» YOUR INSTRUCTIONS
Reproduce the data word for word, from the start of the data through the line containing "Looking at the", and leave the pictures out of your answer.

········

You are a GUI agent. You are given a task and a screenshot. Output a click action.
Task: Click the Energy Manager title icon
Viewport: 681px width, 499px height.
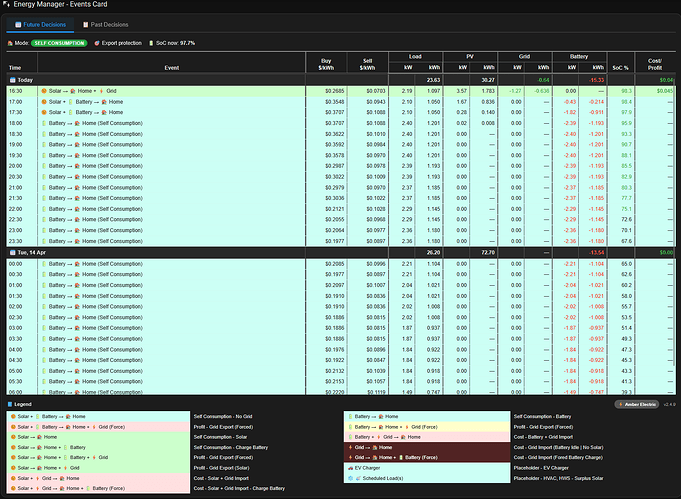pos(6,6)
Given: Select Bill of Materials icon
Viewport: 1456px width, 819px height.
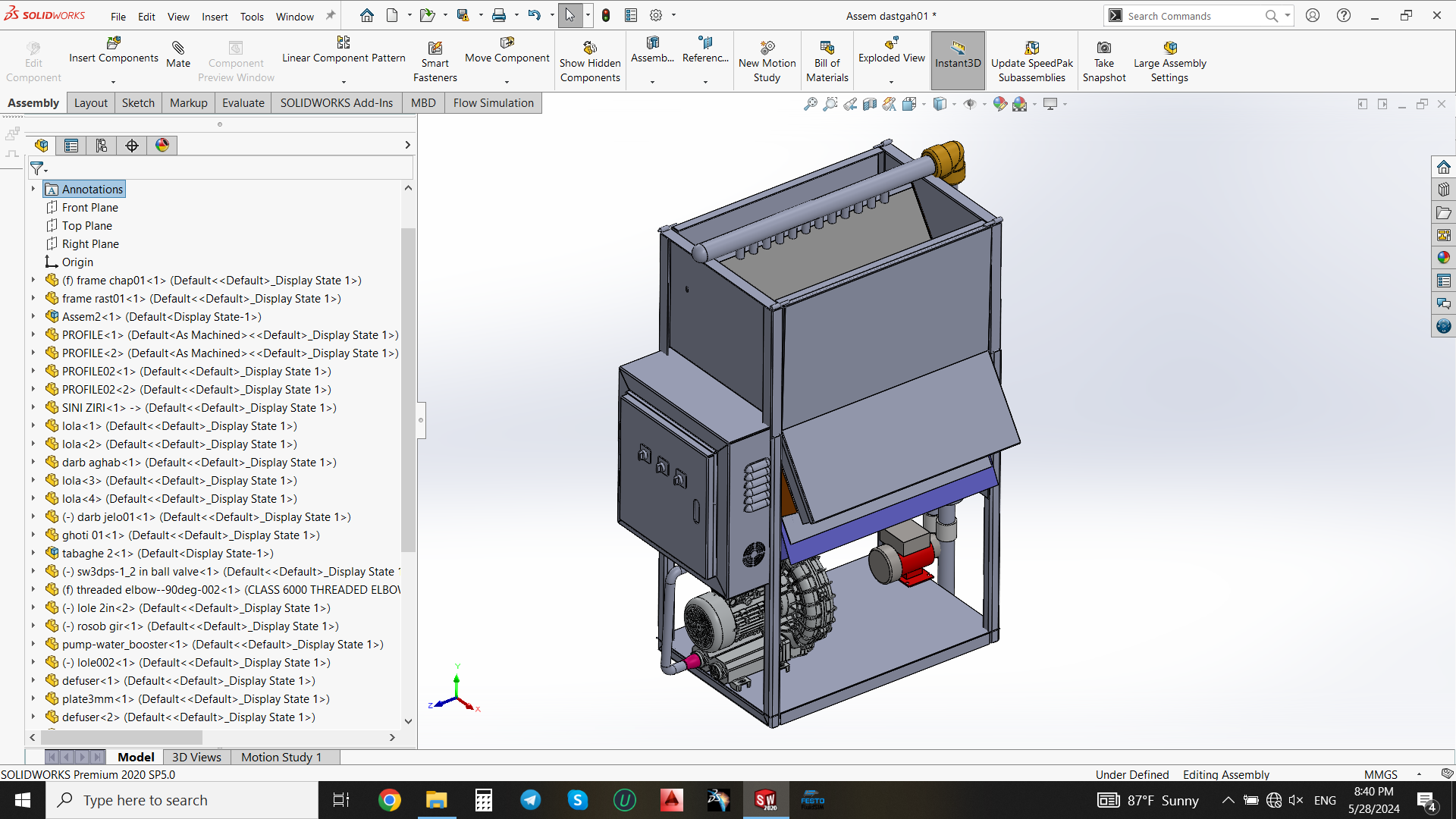Looking at the screenshot, I should click(x=827, y=48).
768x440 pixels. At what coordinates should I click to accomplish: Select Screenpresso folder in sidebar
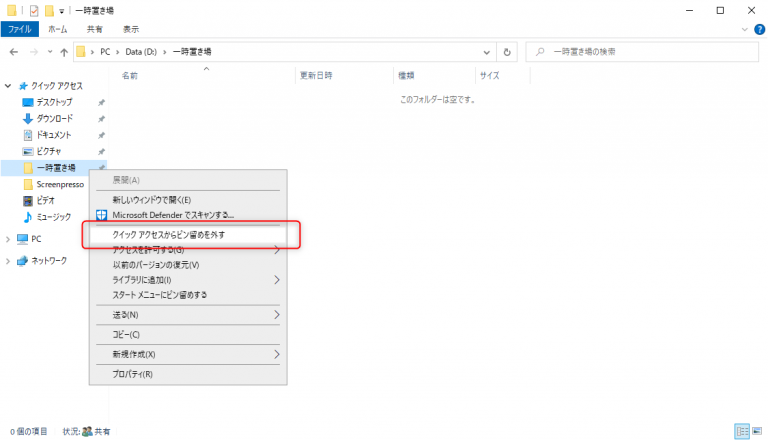coord(59,184)
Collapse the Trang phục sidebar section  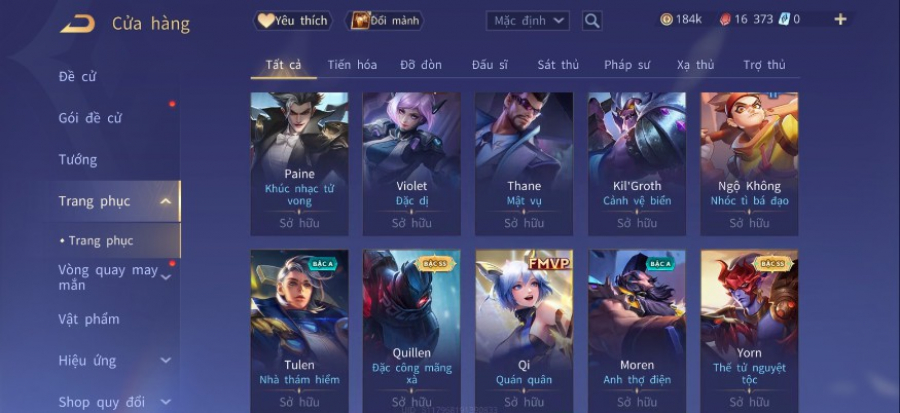(165, 201)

········

» COMPLETE RESPONSE
You are a GUI agent. You are given a task and a screenshot. Output a click action.
Task: Click the Energy Manager title icon
Viewport: 681px width, 499px height.
pos(6,6)
Given: Select Bill of Materials icon
Viewport: 1456px width, 819px height.
Looking at the screenshot, I should click(x=827, y=48).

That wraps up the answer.